• Task objective:
Every entry that appears below is to be output exactly.
————
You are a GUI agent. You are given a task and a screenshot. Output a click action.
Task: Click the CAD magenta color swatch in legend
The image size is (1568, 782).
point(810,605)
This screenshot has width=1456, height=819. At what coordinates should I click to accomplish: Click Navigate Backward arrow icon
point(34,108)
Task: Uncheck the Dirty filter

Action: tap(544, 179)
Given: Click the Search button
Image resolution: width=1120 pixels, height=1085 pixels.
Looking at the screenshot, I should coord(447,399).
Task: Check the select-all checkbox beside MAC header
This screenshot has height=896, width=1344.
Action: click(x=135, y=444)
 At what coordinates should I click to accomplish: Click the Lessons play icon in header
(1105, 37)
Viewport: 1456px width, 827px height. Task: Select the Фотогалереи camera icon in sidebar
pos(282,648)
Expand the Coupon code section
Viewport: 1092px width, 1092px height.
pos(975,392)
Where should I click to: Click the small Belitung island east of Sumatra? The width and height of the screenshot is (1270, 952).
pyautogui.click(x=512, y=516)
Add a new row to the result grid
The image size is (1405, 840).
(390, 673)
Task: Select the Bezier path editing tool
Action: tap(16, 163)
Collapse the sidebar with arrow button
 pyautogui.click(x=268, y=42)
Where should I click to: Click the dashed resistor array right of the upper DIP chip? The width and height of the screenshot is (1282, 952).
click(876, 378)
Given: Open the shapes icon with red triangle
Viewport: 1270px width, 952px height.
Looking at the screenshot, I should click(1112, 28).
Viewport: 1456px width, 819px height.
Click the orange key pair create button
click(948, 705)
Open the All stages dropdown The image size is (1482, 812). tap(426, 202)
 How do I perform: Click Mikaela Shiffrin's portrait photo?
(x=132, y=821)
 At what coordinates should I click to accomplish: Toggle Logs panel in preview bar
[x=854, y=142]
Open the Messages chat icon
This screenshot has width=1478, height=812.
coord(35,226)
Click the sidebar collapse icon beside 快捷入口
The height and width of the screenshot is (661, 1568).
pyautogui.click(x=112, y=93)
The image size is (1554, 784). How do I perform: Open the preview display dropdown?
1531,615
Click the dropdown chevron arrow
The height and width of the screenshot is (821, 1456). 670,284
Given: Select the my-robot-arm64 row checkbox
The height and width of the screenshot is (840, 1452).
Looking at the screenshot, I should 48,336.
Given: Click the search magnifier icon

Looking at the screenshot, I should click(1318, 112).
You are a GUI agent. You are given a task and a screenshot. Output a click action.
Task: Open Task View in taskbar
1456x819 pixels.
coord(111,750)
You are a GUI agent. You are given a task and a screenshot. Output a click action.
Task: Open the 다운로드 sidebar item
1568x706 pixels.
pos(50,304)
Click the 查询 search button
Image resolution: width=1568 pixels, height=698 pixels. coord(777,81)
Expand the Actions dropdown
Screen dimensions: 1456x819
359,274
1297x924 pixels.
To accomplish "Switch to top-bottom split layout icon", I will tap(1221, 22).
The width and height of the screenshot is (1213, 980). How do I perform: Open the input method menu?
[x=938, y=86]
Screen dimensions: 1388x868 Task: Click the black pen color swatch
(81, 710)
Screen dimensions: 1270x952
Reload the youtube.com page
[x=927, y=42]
————
• Expected answer:
You are a GUI agent. You are given a task and a screenshot. Output a click action.
Task: Click the CAD magenta color swatch in legend
The image size is (1568, 782).
point(810,605)
This screenshot has width=1456, height=819. At what coordinates should I click to accomplish: Click Navigate Backward arrow icon
point(34,108)
Task: Uncheck the Dirty filter

Action: tap(544, 179)
Given: Click the Search button
Image resolution: width=1120 pixels, height=1085 pixels.
Looking at the screenshot, I should coord(447,399).
Task: Check the select-all checkbox beside MAC header
This screenshot has height=896, width=1344.
Action: click(x=135, y=444)
 At what coordinates should I click to accomplish: Click the Lessons play icon in header
(1105, 37)
Viewport: 1456px width, 827px height. Task: Select the Фотогалереи camera icon in sidebar
pos(282,648)
Expand the Coupon code section
Viewport: 1092px width, 1092px height.
pos(975,392)
Where should I click to: Click the small Belitung island east of Sumatra? The width and height of the screenshot is (1270, 952).
pyautogui.click(x=512, y=516)
Add a new row to the result grid
The image size is (1405, 840).
(390, 673)
Task: Select the Bezier path editing tool
Action: tap(16, 163)
Collapse the sidebar with arrow button
 pyautogui.click(x=268, y=42)
Where should I click to: Click the dashed resistor array right of the upper DIP chip? The width and height of the screenshot is (1282, 952).
click(876, 378)
Given: Open the shapes icon with red triangle
Viewport: 1270px width, 952px height.
Looking at the screenshot, I should click(1112, 28).
Viewport: 1456px width, 819px height.
Click the orange key pair create button
click(948, 705)
Open the All stages dropdown The image size is (1482, 812). tap(426, 202)
 How do I perform: Click Mikaela Shiffrin's portrait photo?
(x=132, y=821)
 At what coordinates should I click to accomplish: Toggle Logs panel in preview bar
[x=854, y=142]
Open the Messages chat icon
This screenshot has width=1478, height=812.
coord(35,226)
Click the sidebar collapse icon beside 快捷入口
The height and width of the screenshot is (661, 1568).
pyautogui.click(x=112, y=93)
The image size is (1554, 784). How do I perform: Open the preview display dropdown?
1531,615
Click the dropdown chevron arrow
The height and width of the screenshot is (821, 1456). 670,284
Given: Select the my-robot-arm64 row checkbox
The height and width of the screenshot is (840, 1452).
Looking at the screenshot, I should 48,336.
Given: Click the search magnifier icon

Looking at the screenshot, I should click(1318, 112).
You are a GUI agent. You are given a task and a screenshot. Output a click action.
Task: Open Task View in taskbar
1456x819 pixels.
coord(111,750)
You are a GUI agent. You are given a task and a screenshot. Output a click action.
Task: Open the 다운로드 sidebar item
1568x706 pixels.
pos(50,304)
Click the 查询 search button
Image resolution: width=1568 pixels, height=698 pixels. coord(777,81)
Expand the Actions dropdown
Screen dimensions: 1456x819
359,274
1297x924 pixels.
To accomplish "Switch to top-bottom split layout icon", I will tap(1221, 22).
The width and height of the screenshot is (1213, 980). How do I perform: Open the input method menu?
[x=938, y=86]
Screen dimensions: 1388x868 Task: Click the black pen color swatch
(81, 710)
Screen dimensions: 1270x952
Reload the youtube.com page
[x=927, y=42]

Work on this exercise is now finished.